Canadian public policy happens to be obtaining a dose of “sunny ways.” What it really needs are “Aussie ways.” Could it be being inverted all the time that makes Australians so clear-headed about economic reform?
According to a report now from the Montreal Economic Institute, a couple of Australian cities coping the Uber “problem” – only in Canada is an excellent new consumer-friendly technology categorized as being an issue – by doing precisely what most economists would recommend: namely, de-regulating taxi prices, opening the to pretty much free competition and, simultaneously, partly paying off existing licence-holders for the hit they’ll take to the value of their licences, that many of them paid tens, if not hundreds of thousands of (Australian) dollars.

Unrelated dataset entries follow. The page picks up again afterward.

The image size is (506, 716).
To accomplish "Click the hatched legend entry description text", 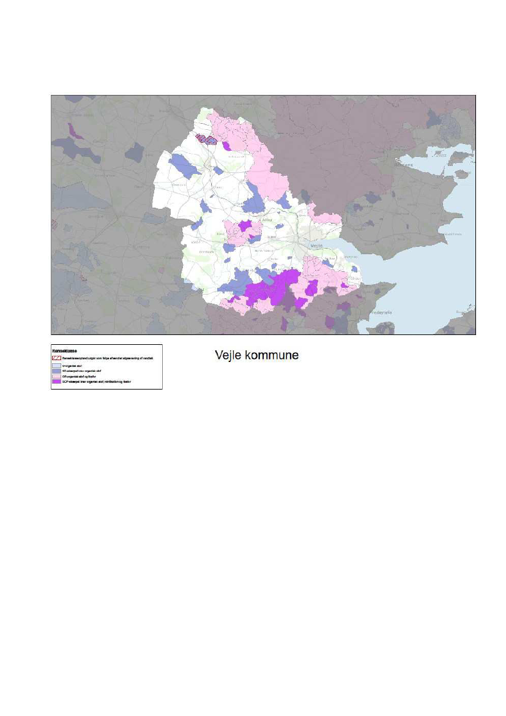I will [x=108, y=357].
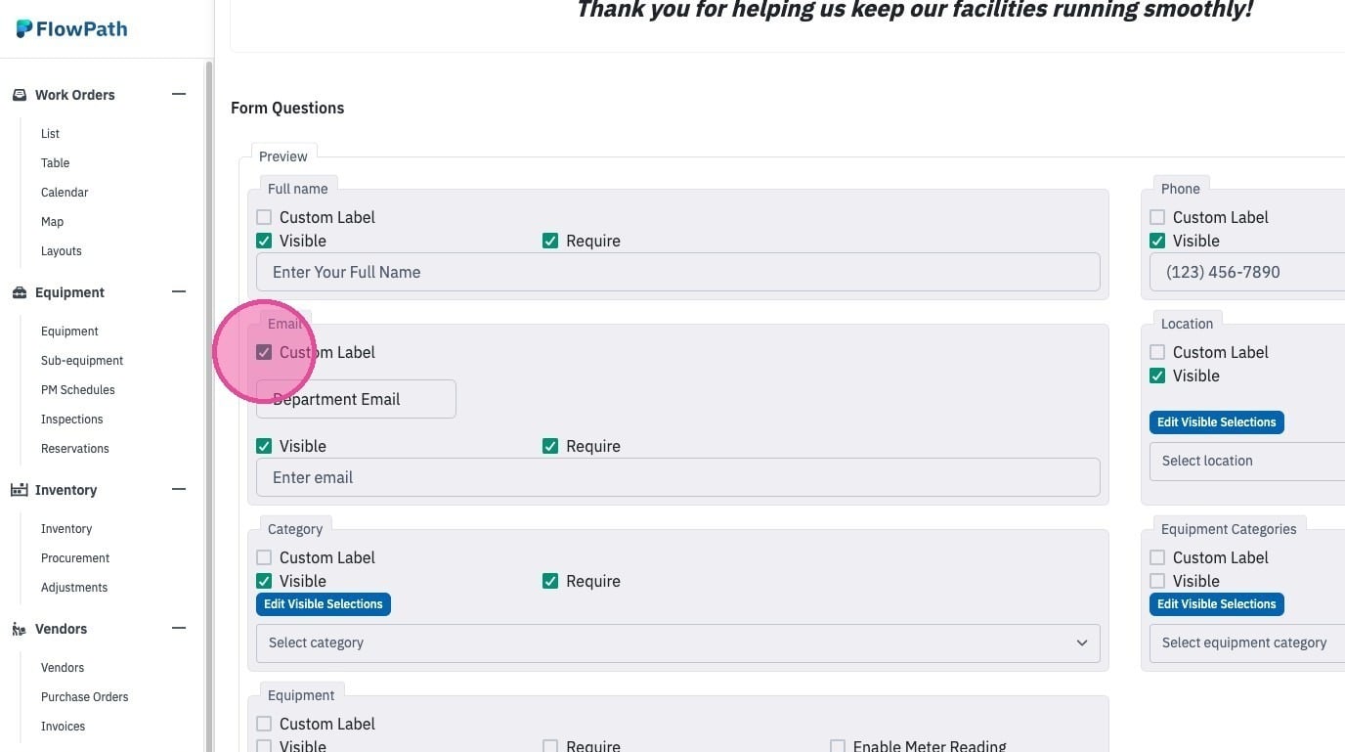This screenshot has width=1345, height=752.
Task: Click the Vendors section icon
Action: (x=19, y=629)
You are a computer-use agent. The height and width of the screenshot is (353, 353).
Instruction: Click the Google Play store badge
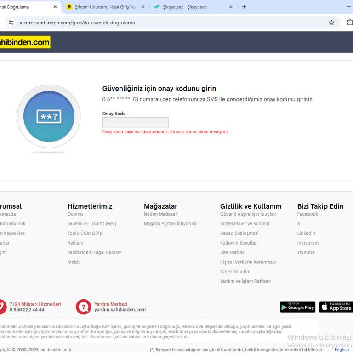coord(297,307)
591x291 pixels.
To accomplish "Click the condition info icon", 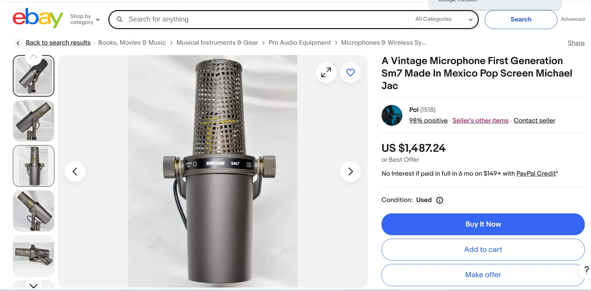I will 440,200.
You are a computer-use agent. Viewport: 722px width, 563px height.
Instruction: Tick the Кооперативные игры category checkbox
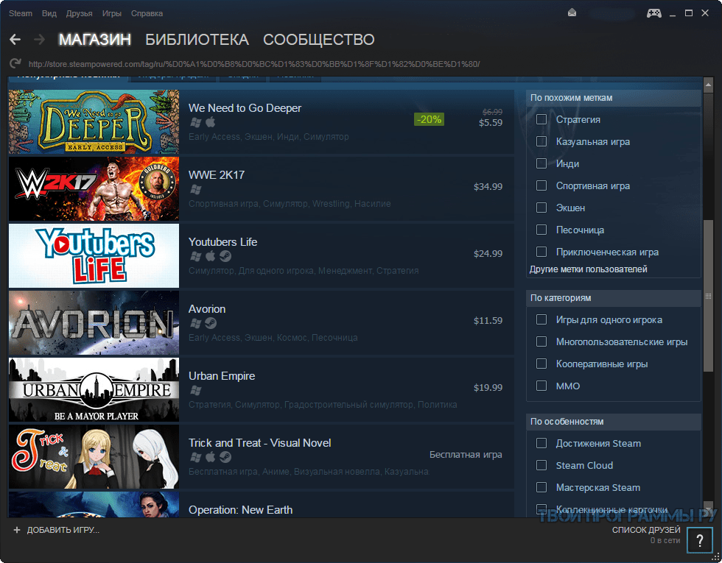coord(542,364)
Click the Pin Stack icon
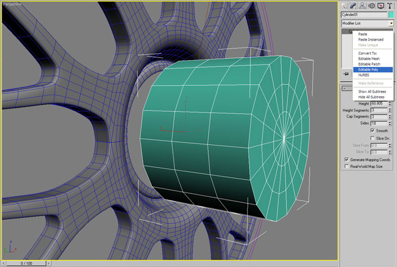Image resolution: width=397 pixels, height=267 pixels. coord(345,74)
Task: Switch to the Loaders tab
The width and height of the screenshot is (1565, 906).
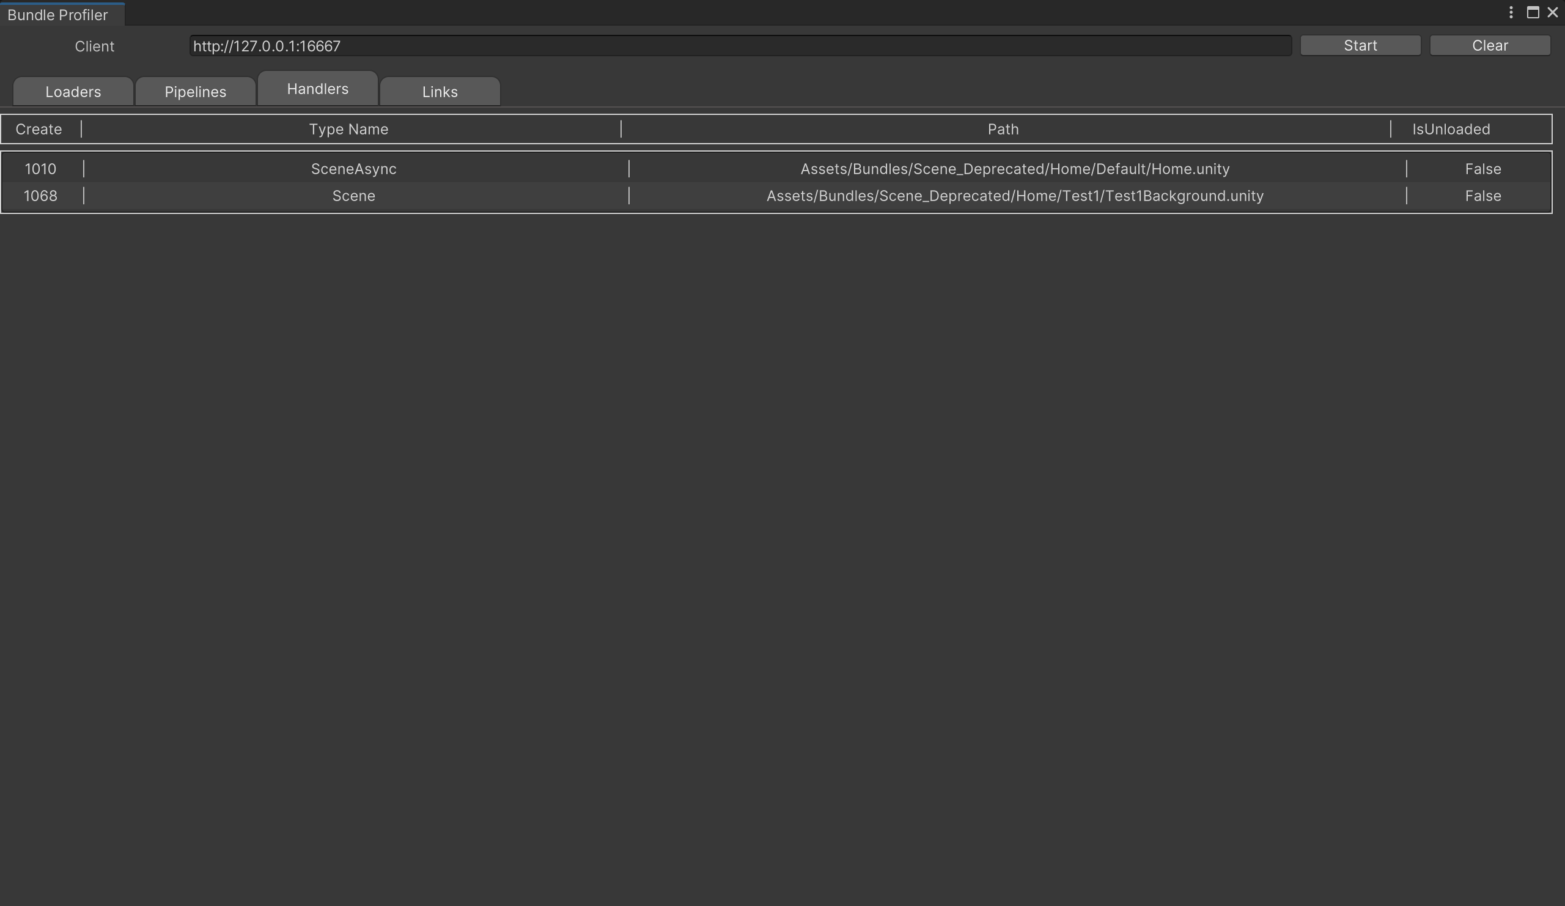Action: 73,92
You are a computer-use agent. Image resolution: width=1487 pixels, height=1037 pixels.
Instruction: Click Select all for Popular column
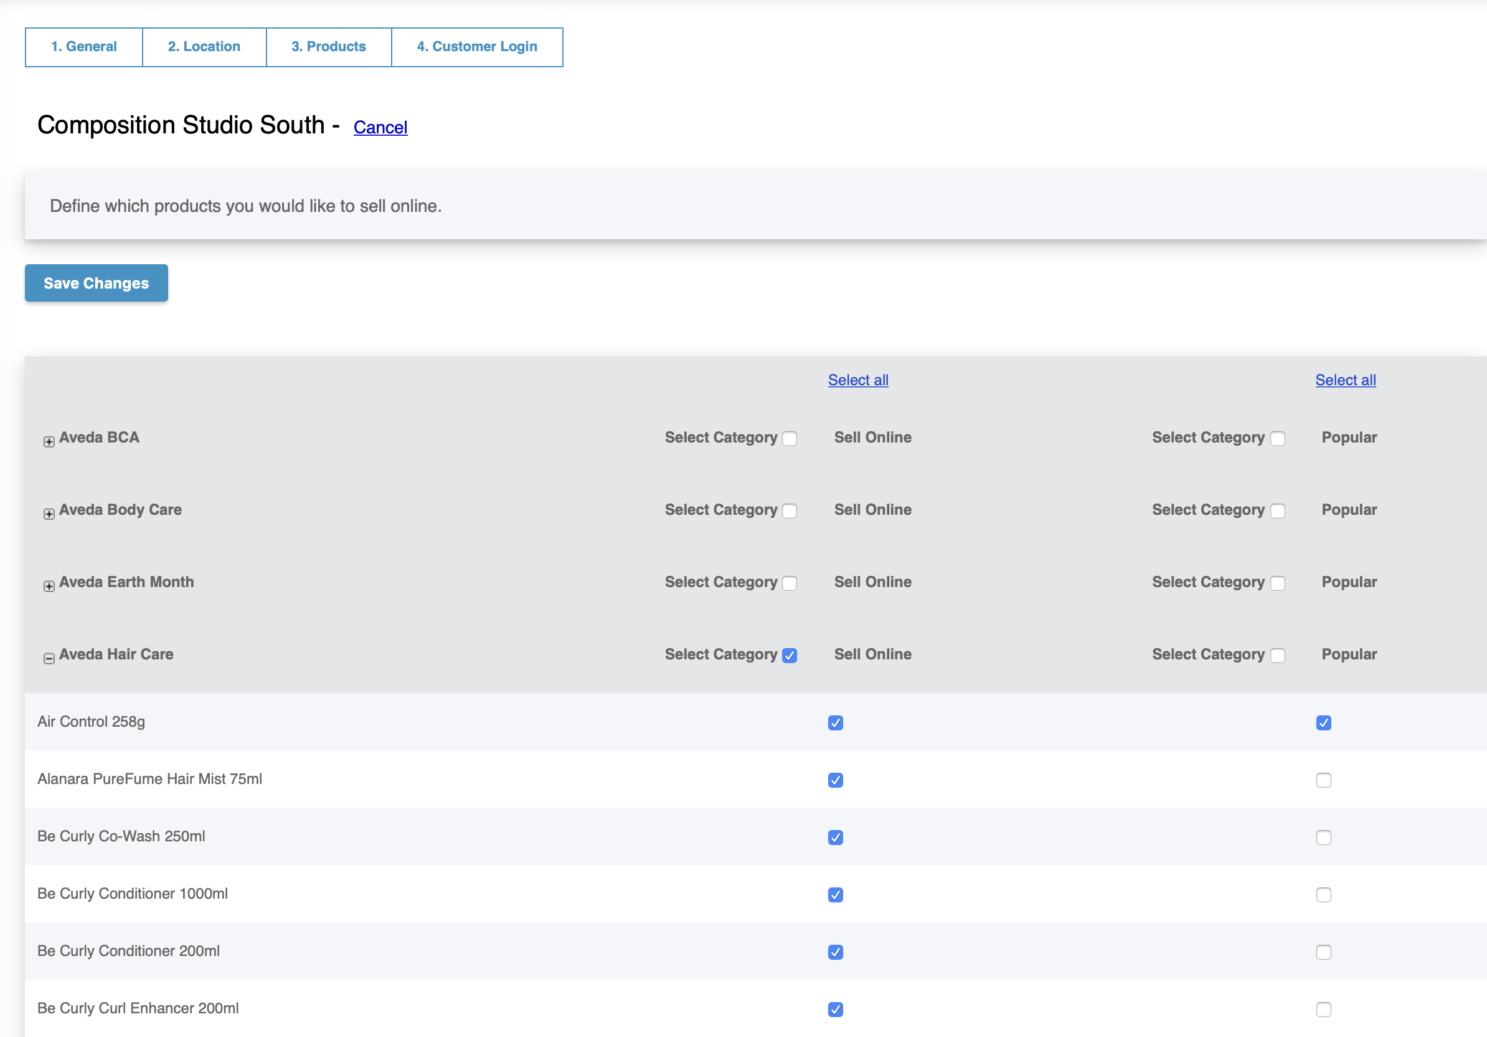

In New South Wales, where Sydney may be the biggest city, the payoffs is going to be financed by a temporary tax of the dollar per ride, by Uber or taxi.
It’s basically the same system Australia used Fifteen years ago to unburden itself from milk quotas: i.e., de-regulate dairy output and costs, let anyone into the industry who desires in, and finance payoffs to existing quota holders with an 11-cent per litre milk tax imposed for the eight-year transition.
Related
Toronto taxi drivers back away plan for rush hour protestRobyn Urback: Free PR advice for taxis: You can’t win with no public’s support. You will not get it by protesting
To make sure, our late authorities, the Conservative one, headed with that person whose name we dare not speak, worked out an identical plan in connection with the Trans Pacific Partnership trade agreement. Access to our supply-managed industries would be liberalized a teensy bit, that existing quota holders would get compensation. A much better policy would have to blow up supply management entirely, without or with the TPP, but even such a supposedly radical government couldn’t bring itself to bold, Aussie-style measures, so instead we’ve got marginal changes.
Never mind. Little reforms might have been useful steps for all of us timid non-Australians. Maybe, eventually, they would have resulted in bigger steps when the good sense of the deregulate-and-compensate model started to be appreciated. Now, even this type of modest reform is within limbo, however, with a new government that speaks its very own name everywhere, but has yet to approve the TPP.
Why we do not go ahead with deregulate-and-compensate is really a puzzle. Envy may be the marinade from the Canadian body politic, obviously. Maybe we’re irked by the idea of providing compensation to individuals who were in the past in a position to afford almost $300,000 for a taxi licence – the price last year in Laval, north of Montreal.
If so, we ought to go on. To begin with, some licence-holders did pay that for that privilege of charging us sky-high taxi fees. Any new system involving free entry will drive the value of their licence to zero. The result would be similar to losing your house to a fire – without fire insurance. We presumably don’t want policies to have the same effect on people as mad arsonists would.
True, nobody forced one to spend so much on the taxi licence. Moreover, some licence-holders might have got theirs free once they were passed out at a cost of zero in the 1970s, though presumably most such people sold-out sometime ago at a nice profit. And, of course, licensees’ motives were far from pure. The reason the licences were so valuable was they permitted their holders to legally bilk us taxi users using the well-above-market prices that taxi regulators enforced which Uber is so effectively undermining.
That these were, wanted to be, and even perhaps enjoyed being legal monopolists doesn’t change the fact, however, that lots of licence-holders will suffer a large capital loss when competition arrives. Nearly as good people, we might well understand them for that, since we free ourselves from their extortive prices. But even if we do not bubble over and done with fellow feeling for them – they never did for us, once we paid their high costs every year – we should recognize the political reality that they have leverage within the deregulation.
They may exercise it in ham-handed ways by blocking traffic, as they did in Montreal Wednesday and apparently plan to do in Toronto during the NBA’s All-Star weekend, or by mawkishly exaggerating their distress. One sign seen during Montreal drivers’ protests now was “Je suis taxi,” a cringe-inducing attempt to establish equivalency between providers protecting their privileged economic status and innocent satirists gunned down by terrorists. Every self-proclaimed victim is really a “je suis” these days. Personally, je suis sick and tired of all the je suises.
The truth remains, however, that they do have leverage and seem willing to exercise it. Compensation might not persuade them they’re being treated fairly. However it may well persuade sympathizers in the general public that deregulation has been done fairly. Politically, that could prove crucial.
Australians seem to have determined that open competition ought to be the norm in all industries which if compensation tends to make that happen, then temporary taxes to invest in it are a suitable vehicle. Wrong with us that we can’t figure that out, too?